I saw it as a blessed and sacred opportunity. Even as Jesus took on flesh he was able to go and experience things he had only observed before (as God) but never felt personally (as a man). In a similar (yet so insignificant) way we were invited to share and experience in the lives of Octavio, Daniel, Cristian, and Rolman. All week we labored and sweated together; we had dug septic tanks, mixed concrete, laid water lines, and moved blocks. We had laughed, talked, cried and prayed side by side. We had earned a right to enter into this place. As we ate, drank, laughed and talked that night they shared hopes and doubts, and we reciprocated. The Lord was present and through these relationships his love and hope were communicated.
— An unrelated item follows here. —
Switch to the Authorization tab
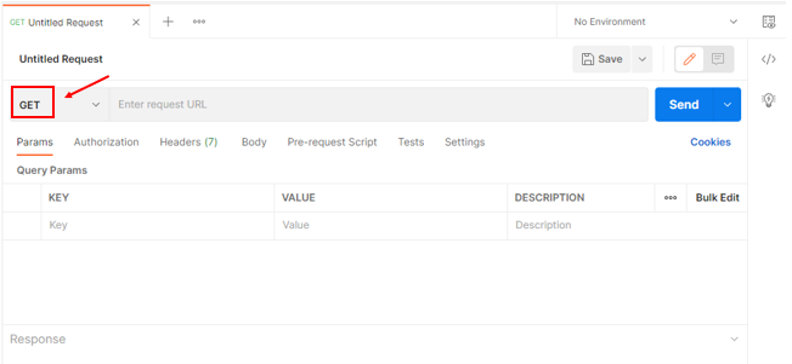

In Honduras the average worker makes the equivalent of $5 a day. And like much of Latin America, most children cannot afford to stay in school after elementary or middle school. School costs money and the family needs the child to work. The financial situation between North Minneapolis and Siguatepeque are beyond comparison, yet the core problems facing young men, women, children, and families are quite similar: Hopelessness from isolation.
My observations show me that youth on the low end of the economic ladder (from wherever) often are isolated from healthy relationships through broken homes, broken promises, and lack of opportunity. Often this social isolation and brokenness leads to deepening hopelessness, and life without hope can set the stage for a drama of self-destruction.
Back to my night at the shack, the question nagging me is, how do I repay the blessing of experience and community with my Honduran brothers? A brother of mine from South Africa has taught me about the concept of solidarity. He wrote “In this movement, [solidarity] the I and the other enter into a sacred space of commonality. In the sacred space we understand that we are different, but our difference cannot divide us in pursuing the liberating message of the good news.”
Whether in Honduras or North Minneapolis people need more than stuff, they need to know their life matters. Physical needs must be met, but mere handouts fall short without a relational exchange.
Give what you can.
Receive what you need.
Plant seeds of hope.
The above recipe is foreign to a culture in which the individual is the master of her/his own destiny. To live the above and know solidarity with others will cost us all “normality” as commonly understood. Furthermore, this biblical recipe will liberate all if we come believing we are not our own but tools in the hands of a loving God.